DATA PROVIDED:
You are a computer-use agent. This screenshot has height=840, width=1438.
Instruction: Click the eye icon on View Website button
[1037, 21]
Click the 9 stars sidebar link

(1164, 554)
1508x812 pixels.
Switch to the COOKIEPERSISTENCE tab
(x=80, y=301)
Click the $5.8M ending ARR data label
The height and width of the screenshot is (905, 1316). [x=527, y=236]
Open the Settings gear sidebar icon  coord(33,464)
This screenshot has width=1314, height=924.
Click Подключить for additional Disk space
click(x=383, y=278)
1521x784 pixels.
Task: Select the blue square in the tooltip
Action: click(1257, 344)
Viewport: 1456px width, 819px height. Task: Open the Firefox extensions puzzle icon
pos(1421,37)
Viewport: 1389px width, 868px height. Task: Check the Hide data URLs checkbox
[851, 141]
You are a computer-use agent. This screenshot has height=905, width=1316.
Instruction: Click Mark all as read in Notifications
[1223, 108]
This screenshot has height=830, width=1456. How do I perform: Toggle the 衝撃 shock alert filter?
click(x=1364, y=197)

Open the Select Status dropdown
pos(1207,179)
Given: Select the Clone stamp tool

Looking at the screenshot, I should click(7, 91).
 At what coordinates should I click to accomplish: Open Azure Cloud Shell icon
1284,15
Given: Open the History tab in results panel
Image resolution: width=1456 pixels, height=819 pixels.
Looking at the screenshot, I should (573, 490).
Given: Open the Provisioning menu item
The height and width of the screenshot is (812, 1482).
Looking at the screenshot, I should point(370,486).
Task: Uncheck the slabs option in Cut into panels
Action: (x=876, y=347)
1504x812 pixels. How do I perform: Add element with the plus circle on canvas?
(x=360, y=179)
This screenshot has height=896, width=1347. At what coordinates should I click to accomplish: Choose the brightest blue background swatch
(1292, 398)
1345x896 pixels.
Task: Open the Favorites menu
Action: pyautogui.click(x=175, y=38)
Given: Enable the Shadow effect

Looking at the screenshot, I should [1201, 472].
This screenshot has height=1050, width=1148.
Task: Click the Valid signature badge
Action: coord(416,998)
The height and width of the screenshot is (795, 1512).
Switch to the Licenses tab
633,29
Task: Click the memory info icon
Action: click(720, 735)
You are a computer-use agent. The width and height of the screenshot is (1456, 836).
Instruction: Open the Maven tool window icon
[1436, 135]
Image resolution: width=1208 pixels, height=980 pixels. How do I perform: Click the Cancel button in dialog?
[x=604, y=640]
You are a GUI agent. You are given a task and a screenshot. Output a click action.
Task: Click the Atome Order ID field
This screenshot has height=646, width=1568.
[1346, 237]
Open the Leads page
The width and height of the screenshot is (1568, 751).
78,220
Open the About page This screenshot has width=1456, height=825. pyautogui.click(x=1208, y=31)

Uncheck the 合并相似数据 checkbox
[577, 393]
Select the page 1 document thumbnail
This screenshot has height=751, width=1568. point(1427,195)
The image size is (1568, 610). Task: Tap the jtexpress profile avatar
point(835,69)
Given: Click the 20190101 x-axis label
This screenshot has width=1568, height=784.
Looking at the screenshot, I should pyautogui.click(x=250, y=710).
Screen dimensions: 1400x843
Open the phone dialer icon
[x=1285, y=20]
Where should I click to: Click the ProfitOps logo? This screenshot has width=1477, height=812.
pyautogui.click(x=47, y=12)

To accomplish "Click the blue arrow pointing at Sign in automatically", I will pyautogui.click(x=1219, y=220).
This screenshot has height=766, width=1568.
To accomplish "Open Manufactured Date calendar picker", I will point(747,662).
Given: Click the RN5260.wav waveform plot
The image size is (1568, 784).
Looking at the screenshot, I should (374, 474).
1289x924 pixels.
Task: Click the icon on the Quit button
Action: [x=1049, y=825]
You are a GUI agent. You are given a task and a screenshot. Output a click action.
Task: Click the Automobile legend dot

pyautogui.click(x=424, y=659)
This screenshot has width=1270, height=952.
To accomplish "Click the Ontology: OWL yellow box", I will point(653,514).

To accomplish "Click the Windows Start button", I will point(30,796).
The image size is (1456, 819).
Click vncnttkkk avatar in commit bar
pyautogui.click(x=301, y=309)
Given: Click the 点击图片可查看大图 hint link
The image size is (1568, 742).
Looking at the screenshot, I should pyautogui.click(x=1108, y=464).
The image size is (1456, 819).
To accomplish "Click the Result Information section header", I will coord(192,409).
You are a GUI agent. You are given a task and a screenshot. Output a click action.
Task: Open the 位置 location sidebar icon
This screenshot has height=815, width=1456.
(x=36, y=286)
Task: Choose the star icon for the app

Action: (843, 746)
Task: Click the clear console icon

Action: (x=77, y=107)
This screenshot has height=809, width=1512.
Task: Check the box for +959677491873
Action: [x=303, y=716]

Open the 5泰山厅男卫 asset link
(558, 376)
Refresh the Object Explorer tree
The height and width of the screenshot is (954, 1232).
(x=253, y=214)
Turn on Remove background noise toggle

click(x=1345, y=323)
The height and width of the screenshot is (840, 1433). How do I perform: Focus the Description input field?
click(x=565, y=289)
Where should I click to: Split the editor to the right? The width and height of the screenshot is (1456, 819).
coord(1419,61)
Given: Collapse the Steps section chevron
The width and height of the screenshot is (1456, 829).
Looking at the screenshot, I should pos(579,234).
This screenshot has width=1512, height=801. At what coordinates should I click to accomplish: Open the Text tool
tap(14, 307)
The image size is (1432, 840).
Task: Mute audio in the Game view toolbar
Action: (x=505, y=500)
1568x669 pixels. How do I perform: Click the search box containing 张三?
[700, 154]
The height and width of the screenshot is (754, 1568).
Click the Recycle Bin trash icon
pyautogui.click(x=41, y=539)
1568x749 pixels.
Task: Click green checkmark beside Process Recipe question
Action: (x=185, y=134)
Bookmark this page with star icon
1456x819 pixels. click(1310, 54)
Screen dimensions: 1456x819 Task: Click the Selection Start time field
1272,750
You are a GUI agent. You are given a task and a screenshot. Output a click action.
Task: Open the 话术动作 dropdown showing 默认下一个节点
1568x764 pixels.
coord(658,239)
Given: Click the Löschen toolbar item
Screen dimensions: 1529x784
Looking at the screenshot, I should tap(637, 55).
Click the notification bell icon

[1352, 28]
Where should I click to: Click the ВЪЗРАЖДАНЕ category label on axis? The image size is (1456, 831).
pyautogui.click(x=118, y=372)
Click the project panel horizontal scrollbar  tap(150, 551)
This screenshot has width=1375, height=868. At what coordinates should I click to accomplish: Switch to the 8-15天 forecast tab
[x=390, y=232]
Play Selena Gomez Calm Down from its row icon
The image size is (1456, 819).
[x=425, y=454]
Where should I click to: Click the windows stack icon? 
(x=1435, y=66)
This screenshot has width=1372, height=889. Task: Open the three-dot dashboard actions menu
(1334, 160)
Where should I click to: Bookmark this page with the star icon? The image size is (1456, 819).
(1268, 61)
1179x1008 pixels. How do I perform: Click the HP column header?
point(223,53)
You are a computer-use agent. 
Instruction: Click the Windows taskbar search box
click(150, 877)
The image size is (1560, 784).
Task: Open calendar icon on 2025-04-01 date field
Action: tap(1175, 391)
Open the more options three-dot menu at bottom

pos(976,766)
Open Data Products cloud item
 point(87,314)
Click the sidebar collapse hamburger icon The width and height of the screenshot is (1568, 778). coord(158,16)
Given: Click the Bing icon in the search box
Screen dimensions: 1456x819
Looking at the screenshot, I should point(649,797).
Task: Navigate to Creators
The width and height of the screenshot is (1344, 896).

TASK REQUIREMENTS: Restate the full listing word for word, leaving out nothing.

SOLUTION TO THIS TASK:
You are a computer-use agent. This screenshot has height=840, width=1438.
Instruction: Click the eye icon on View Website button
[1037, 21]
Click the 9 stars sidebar link

(1164, 554)
1508x812 pixels.
Switch to the COOKIEPERSISTENCE tab
(x=80, y=301)
Click the $5.8M ending ARR data label
The height and width of the screenshot is (905, 1316). [x=527, y=236]
Open the Settings gear sidebar icon  coord(33,464)
This screenshot has width=1314, height=924.
Click Подключить for additional Disk space
click(x=383, y=278)
1521x784 pixels.
Task: Select the blue square in the tooltip
Action: click(1257, 344)
Viewport: 1456px width, 819px height. Task: Open the Firefox extensions puzzle icon
pos(1421,37)
Viewport: 1389px width, 868px height. Task: Check the Hide data URLs checkbox
[851, 141]
You are a computer-use agent. This screenshot has height=905, width=1316.
Instruction: Click Mark all as read in Notifications
[1223, 108]
This screenshot has height=830, width=1456. How do I perform: Toggle the 衝撃 shock alert filter?
click(x=1364, y=197)

Open the Select Status dropdown
pos(1207,179)
Given: Select the Clone stamp tool

Looking at the screenshot, I should click(7, 91).
 At what coordinates should I click to accomplish: Open Azure Cloud Shell icon
1284,15
Given: Open the History tab in results panel
Image resolution: width=1456 pixels, height=819 pixels.
Looking at the screenshot, I should (573, 490).
Given: Open the Provisioning menu item
The height and width of the screenshot is (812, 1482).
Looking at the screenshot, I should point(370,486).
Task: Uncheck the slabs option in Cut into panels
Action: (x=876, y=347)
1504x812 pixels. How do I perform: Add element with the plus circle on canvas?
(x=360, y=179)
This screenshot has height=896, width=1347. At what coordinates should I click to accomplish: Choose the brightest blue background swatch
(1292, 398)
1345x896 pixels.
Task: Open the Favorites menu
Action: pyautogui.click(x=175, y=38)
Given: Enable the Shadow effect

Looking at the screenshot, I should [1201, 472].
This screenshot has height=1050, width=1148.
Task: Click the Valid signature badge
Action: coord(416,998)
The height and width of the screenshot is (795, 1512).
Switch to the Licenses tab
633,29
Task: Click the memory info icon
Action: click(720, 735)
You are a computer-use agent. The width and height of the screenshot is (1456, 836).
Instruction: Open the Maven tool window icon
[1436, 135]
Image resolution: width=1208 pixels, height=980 pixels. How do I perform: Click the Cancel button in dialog?
[x=604, y=640]
You are a GUI agent. You are given a task and a screenshot. Output a click action.
Task: Click the Atome Order ID field
This screenshot has height=646, width=1568.
[1346, 237]
Open the Leads page
The width and height of the screenshot is (1568, 751).
78,220
Open the About page This screenshot has width=1456, height=825. pyautogui.click(x=1208, y=31)

Uncheck the 合并相似数据 checkbox
[577, 393]
Select the page 1 document thumbnail
This screenshot has height=751, width=1568. point(1427,195)
The image size is (1568, 610). Task: Tap the jtexpress profile avatar
point(835,69)
Given: Click the 20190101 x-axis label
This screenshot has width=1568, height=784.
Looking at the screenshot, I should pyautogui.click(x=250, y=710).
Screen dimensions: 1400x843
Open the phone dialer icon
[x=1285, y=20]
Where should I click to: Click the ProfitOps logo? This screenshot has width=1477, height=812.
pyautogui.click(x=47, y=12)

To accomplish "Click the blue arrow pointing at Sign in automatically", I will pyautogui.click(x=1219, y=220).
This screenshot has height=766, width=1568.
To accomplish "Open Manufactured Date calendar picker", I will point(747,662).
Given: Click the RN5260.wav waveform plot
The image size is (1568, 784).
Looking at the screenshot, I should (374, 474).
1289x924 pixels.
Task: Click the icon on the Quit button
Action: [x=1049, y=825]
You are a GUI agent. You are given a task and a screenshot. Output a click action.
Task: Click the Automobile legend dot

pyautogui.click(x=424, y=659)
This screenshot has width=1270, height=952.
To accomplish "Click the Ontology: OWL yellow box", I will point(653,514).

To accomplish "Click the Windows Start button", I will point(30,796).
The image size is (1456, 819).
Click vncnttkkk avatar in commit bar
pyautogui.click(x=301, y=309)
Given: Click the 点击图片可查看大图 hint link
The image size is (1568, 742).
Looking at the screenshot, I should pyautogui.click(x=1108, y=464).
The image size is (1456, 819).
To accomplish "Click the Result Information section header", I will coord(192,409).
You are a GUI agent. You are given a task and a screenshot. Output a click action.
Task: Open the 位置 location sidebar icon
This screenshot has height=815, width=1456.
(x=36, y=286)
Task: Choose the star icon for the app

Action: (843, 746)
Task: Click the clear console icon

Action: (x=77, y=107)
This screenshot has height=809, width=1512.
Task: Check the box for +959677491873
Action: [x=303, y=716]

Open the 5泰山厅男卫 asset link
(558, 376)
Refresh the Object Explorer tree
The height and width of the screenshot is (954, 1232).
(x=253, y=214)
Turn on Remove background noise toggle

click(x=1345, y=323)
The height and width of the screenshot is (840, 1433). How do I perform: Focus the Description input field?
click(x=565, y=289)
Where should I click to: Split the editor to the right? The width and height of the screenshot is (1456, 819).
coord(1419,61)
Given: Collapse the Steps section chevron
The width and height of the screenshot is (1456, 829).
Looking at the screenshot, I should pos(579,234).
This screenshot has width=1512, height=801. At what coordinates should I click to accomplish: Open the Text tool
tap(14, 307)
The image size is (1432, 840).
Task: Mute audio in the Game view toolbar
Action: (x=505, y=500)
1568x669 pixels. How do I perform: Click the search box containing 张三?
[700, 154]
The height and width of the screenshot is (754, 1568).
Click the Recycle Bin trash icon
pyautogui.click(x=41, y=539)
1568x749 pixels.
Task: Click green checkmark beside Process Recipe question
Action: (x=185, y=134)
Bookmark this page with star icon
1456x819 pixels. click(1310, 54)
Screen dimensions: 1456x819 Task: Click the Selection Start time field
1272,750
You are a GUI agent. You are given a task and a screenshot. Output a click action.
Task: Open the 话术动作 dropdown showing 默认下一个节点
1568x764 pixels.
coord(658,239)
Given: Click the Löschen toolbar item
Screen dimensions: 1529x784
Looking at the screenshot, I should tap(637, 55).
Click the notification bell icon

[1352, 28]
Where should I click to: Click the ВЪЗРАЖДАНЕ category label on axis? The image size is (1456, 831).
pyautogui.click(x=118, y=372)
Click the project panel horizontal scrollbar  tap(150, 551)
This screenshot has width=1375, height=868. At what coordinates should I click to accomplish: Switch to the 8-15天 forecast tab
[x=390, y=232]
Play Selena Gomez Calm Down from its row icon
The image size is (1456, 819).
[x=425, y=454]
Where should I click to: Click the windows stack icon? 
(x=1435, y=66)
This screenshot has width=1372, height=889. Task: Open the three-dot dashboard actions menu
(1334, 160)
Where should I click to: Bookmark this page with the star icon? The image size is (1456, 819).
(1268, 61)
1179x1008 pixels. How do I perform: Click the HP column header?
point(223,53)
You are a computer-use agent. 
Instruction: Click the Windows taskbar search box
click(150, 877)
The image size is (1560, 784).
Task: Open calendar icon on 2025-04-01 date field
Action: tap(1175, 391)
Open the more options three-dot menu at bottom

pos(976,766)
Open Data Products cloud item
 point(87,314)
Click the sidebar collapse hamburger icon The width and height of the screenshot is (1568, 778). coord(158,16)
Given: Click the Bing icon in the search box
Screen dimensions: 1456x819
Looking at the screenshot, I should point(649,797).
Task: Navigate to Creators
The width and height of the screenshot is (1344, 896).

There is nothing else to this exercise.